Der vom Auftragnehmer vorgebrachte Einwand, dass die Abnahmeklausel unwirksam sei und dadurch der Einzug nicht zur Abnahme führen könne, überzeugte das OLG Hamm nicht. Die Klausel sei zwar gemäß § 307 Abs. 2 BGB AGB-rechtlich unwirksam, weil sie an den Einzug die ausnahmslose und unmittelbare Fiktion der Abnahme knüpft. Dadurch würde der Auftraggeber unangemessen benachteiligt, weil der rechtsgeschäftliche Charakter der Abnahme ausgeblendet würde. Der Auftraggeber müsste auf einen Einzug in sein Haus verzichten, um der Abnahmewirkung der Bauleistung entgegenzuwirken.

Nach der Rechtsaufassung des OLG Hamm kann sich jedoch der Auftragnehmer auf die Unwirksamkeit der Abnahmeklausel nicht berufen. Die Inhaltskontrolle von allgemeinen Geschäftsbedingungen gem. §§ 307 f. BGB dient ausschließlich dem Schutz des Vertragspartners des Verwenders. Da der Auftragnehmer die AGB gestellt hat, muss er auch den Nachteil des § 7 des Bauvertrages tragen, wonach auch ohne eine förmliche Abnahme die Abnahme mit dem Einzug des Auftraggebers erfolgt ist (§ 12 Abs. 4 VOB/B). Somit war der Werklohnanspruch bereits 2014 fällig, und die Verjährung begann mit dem Schluss des Jahres 2014. Mit seiner erst 2018 erhobenen Klage kam der Auftraggeber daher zu spät.

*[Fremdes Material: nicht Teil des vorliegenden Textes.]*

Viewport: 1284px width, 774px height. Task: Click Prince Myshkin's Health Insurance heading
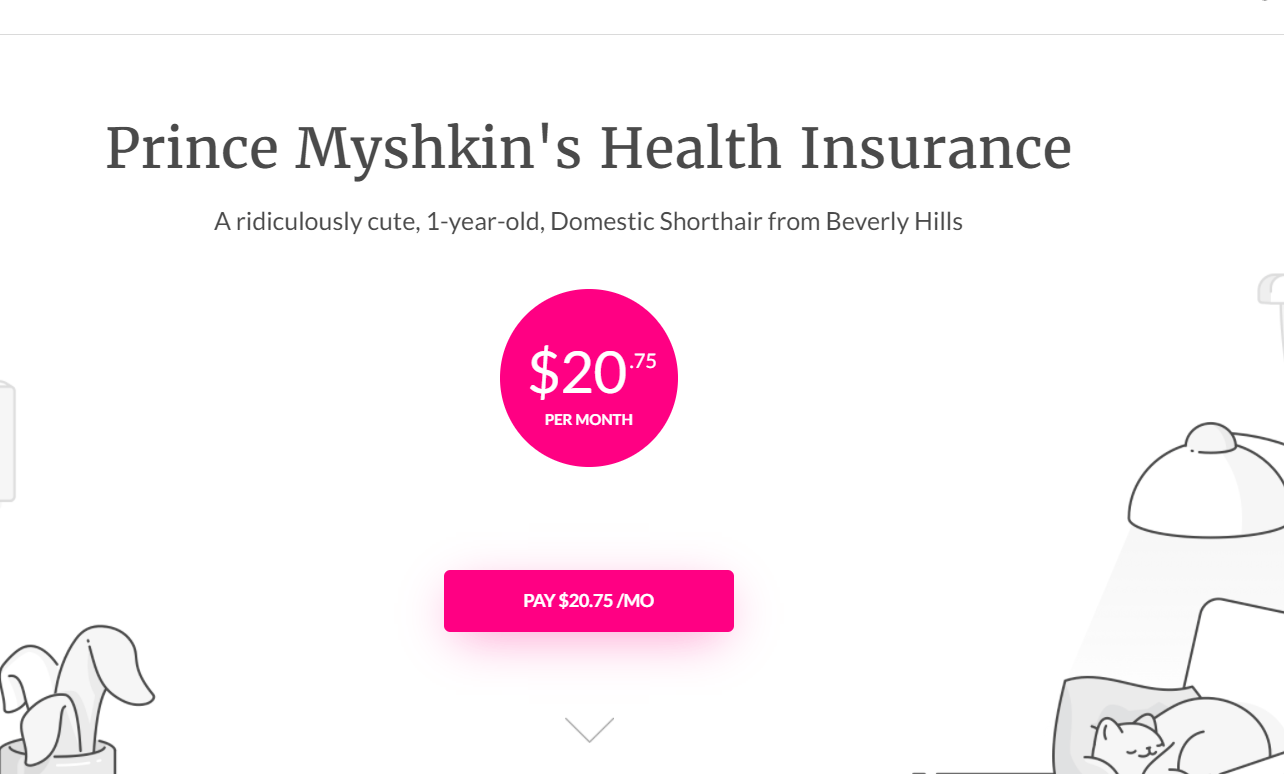(589, 148)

Auftragnehmer muss Nachteile hinnehmen

Nach der ständigen Rechtsprechung des Bundesgerichtshofs (BGH) darf der Verwender aus den von ihm gestellten unwirksamen Vertragsklauseln keine Vorteile ziehen. Das Urteil des OLG Hamm schließt sich also der Rechtsprechungslinie des BGH an und spezifiziert diese auf den baurechtlichen Komplex der Abnahme. Auch innerhalb von Abnahmeklauseln darf der Verbraucher nicht unangemessen benachteiligt werden, indem ihm die Möglichkeit der Verweigerung der Abnahme aufgrund von Mängeln abgeschnitten wird. Der rechtsgeschäftliche Charakter der Abnahme, die Leistung des Auftraggebers entgegenzunehmen und als vertragsgerecht zu billigen, darf durch AGB-rechtliche Abnahmeklauseln nicht verloren gehen. Dabei müssen beide Elemente gleichrangig vorliegen. Nur der Auftraggeber kann sich dann auf die Unwirksamkeit der Vertragsklausel berufen. Der Auftragnehmer muss nach der Entscheidung des OLG die Nachteile aufgrund der unwirksamen Vertragsklausel erdulden.